Maybe there are format-like type annotation tricks you can do to enforce this, but I did not research them. I tried to resist "improving" our usage of the old % formatter prematurely. I may do a wholesale f-string conversion at some point, but not now, it's not important.

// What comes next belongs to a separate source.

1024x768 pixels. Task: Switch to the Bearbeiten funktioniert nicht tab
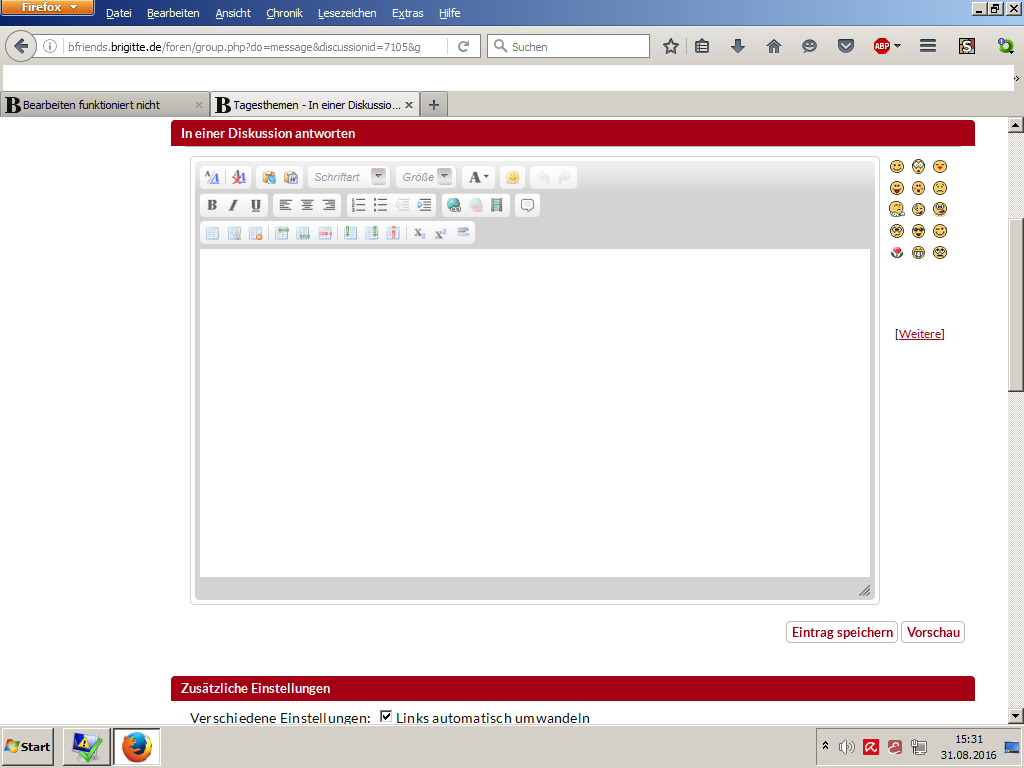(98, 104)
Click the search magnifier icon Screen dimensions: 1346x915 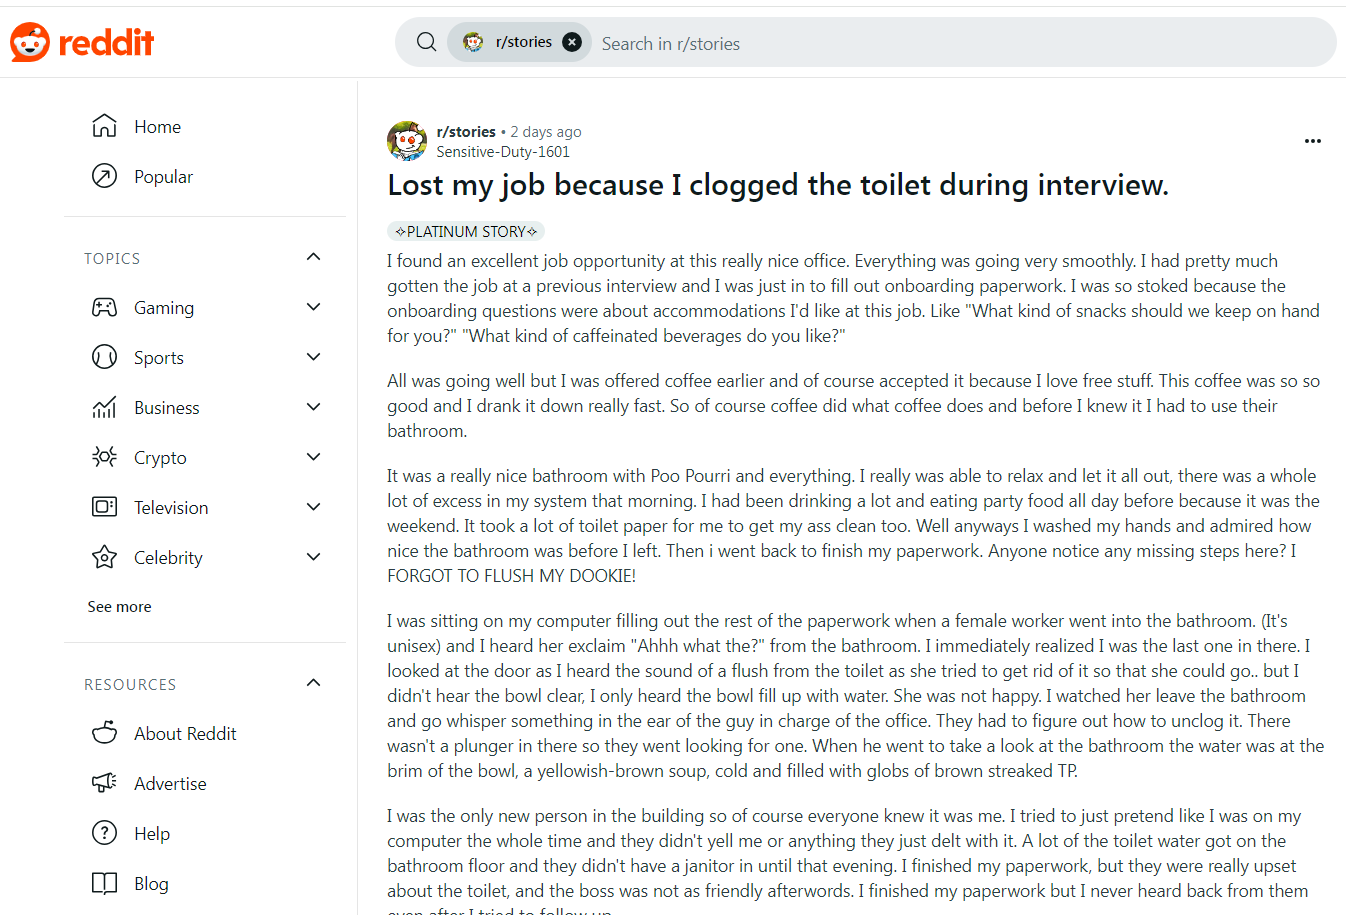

In practice, we pass strings and integers. This typing *is* artificially restrictive, though. We can declare the type to be "Any" and allow the function to fail or succeed at runtime if you'd prefer.

      if INDENT:
          raw, _ = re.subn(r'^(?!(#|$))', str(INDENT), raw, flags=re.MULTILINE)
      return re.sub(re.escape(EATSPACE) + r' *', '', raw)
-def mcgen(code, **kwds):
+def mcgen(code: str, **kwds: Union[str, int]) -> str:

Likewise.


Unresearched idea: It's possible that we can subclass the string.Formatter class and extend it to perform our special variable replacements (chomping EATSPACE, etc.)

And *maybe* because it inherits from the standard formatter, we would benefit from any analysis Mypy performs on such things.

Basically, replace mcgen/cgen with class CFormatter(string.Formatter).

(maybe. assume that none of what I just said will work or is feasible.)